CeliaRipple.github.io

I read an article about using twitter data to predict the outcome of Italian elections. The article can be found here: https://doi.org/10.1371/journal.pone.0095809

The purpose of the research study was to determine if one can acurately predict the outcome of a national election using twitter data at different scales: national, regional, provincial. Part of Caldarelli et al.’s analysis was also using the volume of tweets per party to predict the relative popularity of each party. This research was inductive because the main purpose was to examine a large volume of tweets and to see if their results matched the findings of past studies in this area.
Caldarelli et al. used Twitter API and “Twython” to gather an even larger base of data (12 million tweets). Researchers include a link to their data http://www.linkalab.it/data For their query parameters Caldarelli et al. used the name of the 4 largest parties M5S, PD, PDL, SC, and small (a collection of the smaller parties); the names of the party leaders as they were mentioned using @ and #s. They included all versions of the party names and the 8 most popular #s associated with each candidate. The search included all tweets within the Italian peninsula, but the researchers used the user profile location to locate tweets instead of the geographic coordinates of the tweet. They did this because the user profile rather than the location of the tweet is more often related to municipality in which the user will vote.

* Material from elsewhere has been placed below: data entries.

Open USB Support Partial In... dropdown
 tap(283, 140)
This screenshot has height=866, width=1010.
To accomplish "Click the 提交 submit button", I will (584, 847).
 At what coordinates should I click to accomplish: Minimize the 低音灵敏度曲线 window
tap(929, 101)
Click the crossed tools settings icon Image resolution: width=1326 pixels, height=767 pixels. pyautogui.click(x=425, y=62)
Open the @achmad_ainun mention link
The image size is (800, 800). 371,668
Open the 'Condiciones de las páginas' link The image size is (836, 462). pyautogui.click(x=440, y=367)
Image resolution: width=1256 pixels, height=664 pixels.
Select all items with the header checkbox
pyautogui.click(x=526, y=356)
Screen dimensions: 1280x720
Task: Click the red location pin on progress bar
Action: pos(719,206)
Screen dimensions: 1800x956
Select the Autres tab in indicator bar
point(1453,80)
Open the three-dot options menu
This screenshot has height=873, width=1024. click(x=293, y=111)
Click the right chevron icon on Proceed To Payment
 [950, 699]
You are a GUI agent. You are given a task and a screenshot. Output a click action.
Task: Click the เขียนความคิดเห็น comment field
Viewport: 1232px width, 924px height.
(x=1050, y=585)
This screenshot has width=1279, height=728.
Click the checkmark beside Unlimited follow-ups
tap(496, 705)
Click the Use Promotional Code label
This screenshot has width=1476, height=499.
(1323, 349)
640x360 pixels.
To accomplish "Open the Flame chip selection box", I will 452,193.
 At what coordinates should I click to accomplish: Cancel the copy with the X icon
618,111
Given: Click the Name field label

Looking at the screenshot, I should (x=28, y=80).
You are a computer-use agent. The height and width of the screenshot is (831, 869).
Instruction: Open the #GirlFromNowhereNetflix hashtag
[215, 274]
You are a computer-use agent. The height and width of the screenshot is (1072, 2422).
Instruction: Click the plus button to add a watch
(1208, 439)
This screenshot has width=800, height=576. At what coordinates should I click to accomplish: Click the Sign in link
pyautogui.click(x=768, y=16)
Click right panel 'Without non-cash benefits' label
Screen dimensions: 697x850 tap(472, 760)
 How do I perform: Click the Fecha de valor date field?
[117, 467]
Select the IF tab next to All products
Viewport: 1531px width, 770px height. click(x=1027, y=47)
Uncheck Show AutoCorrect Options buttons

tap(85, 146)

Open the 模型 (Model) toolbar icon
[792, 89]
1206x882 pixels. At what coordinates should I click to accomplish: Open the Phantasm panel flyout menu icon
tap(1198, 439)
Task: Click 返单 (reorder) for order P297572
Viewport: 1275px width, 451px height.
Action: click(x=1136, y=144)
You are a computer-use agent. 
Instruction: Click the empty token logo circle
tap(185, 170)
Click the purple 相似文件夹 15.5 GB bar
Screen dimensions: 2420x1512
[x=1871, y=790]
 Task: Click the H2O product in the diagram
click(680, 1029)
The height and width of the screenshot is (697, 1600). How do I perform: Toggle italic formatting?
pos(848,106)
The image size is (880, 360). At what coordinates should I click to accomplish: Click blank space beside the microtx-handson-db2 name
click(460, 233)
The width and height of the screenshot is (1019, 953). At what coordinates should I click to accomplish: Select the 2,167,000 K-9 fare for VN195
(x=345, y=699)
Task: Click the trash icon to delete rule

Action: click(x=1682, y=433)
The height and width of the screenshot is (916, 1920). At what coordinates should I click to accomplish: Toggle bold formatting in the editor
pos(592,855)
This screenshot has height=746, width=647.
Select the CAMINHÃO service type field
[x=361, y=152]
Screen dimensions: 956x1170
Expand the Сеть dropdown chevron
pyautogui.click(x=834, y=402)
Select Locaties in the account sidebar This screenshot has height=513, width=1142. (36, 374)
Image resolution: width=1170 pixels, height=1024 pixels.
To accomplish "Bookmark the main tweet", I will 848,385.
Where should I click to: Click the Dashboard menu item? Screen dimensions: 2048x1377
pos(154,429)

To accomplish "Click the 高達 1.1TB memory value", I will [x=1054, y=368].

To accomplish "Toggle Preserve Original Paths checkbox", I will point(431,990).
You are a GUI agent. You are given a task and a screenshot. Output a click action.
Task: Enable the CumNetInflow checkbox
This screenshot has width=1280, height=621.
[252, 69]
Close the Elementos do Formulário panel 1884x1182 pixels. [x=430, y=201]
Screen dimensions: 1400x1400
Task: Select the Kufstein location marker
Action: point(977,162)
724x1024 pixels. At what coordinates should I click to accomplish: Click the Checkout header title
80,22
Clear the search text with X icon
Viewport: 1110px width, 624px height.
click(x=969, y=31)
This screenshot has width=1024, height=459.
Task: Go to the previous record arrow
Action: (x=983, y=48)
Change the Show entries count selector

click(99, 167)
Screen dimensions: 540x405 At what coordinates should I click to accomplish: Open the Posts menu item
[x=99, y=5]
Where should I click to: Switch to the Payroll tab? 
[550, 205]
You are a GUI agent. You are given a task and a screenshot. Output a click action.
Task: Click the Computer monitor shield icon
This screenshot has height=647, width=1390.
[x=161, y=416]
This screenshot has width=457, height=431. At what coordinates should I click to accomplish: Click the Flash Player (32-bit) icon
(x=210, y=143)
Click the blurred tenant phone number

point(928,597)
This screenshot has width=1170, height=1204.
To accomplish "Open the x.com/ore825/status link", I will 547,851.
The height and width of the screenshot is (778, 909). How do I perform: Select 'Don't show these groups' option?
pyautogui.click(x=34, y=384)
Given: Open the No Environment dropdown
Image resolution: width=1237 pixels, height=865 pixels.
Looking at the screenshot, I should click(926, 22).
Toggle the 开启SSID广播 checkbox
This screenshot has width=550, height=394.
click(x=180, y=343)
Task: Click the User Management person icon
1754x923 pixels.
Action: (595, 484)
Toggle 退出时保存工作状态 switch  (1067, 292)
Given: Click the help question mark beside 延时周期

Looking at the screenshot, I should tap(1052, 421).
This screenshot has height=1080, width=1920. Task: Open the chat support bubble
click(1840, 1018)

The research doesn’t seem to be reproducible because Caldarelli et al. did not include any information about the functions or libraries they used in R to process the data. Part of the data seems reproducible because they provided access to their data and their equations for the “Relative Support Parameter” that they used to examine the popularity of each party in relation to each other.
For the same reason as above, it would difficult to replicate this study without knowledge of the functions/ libraries that they used. However, I think there is enough information for one to desgin a study based on the process of Caldarelli et al.
Libraries and packages were not included in the study article.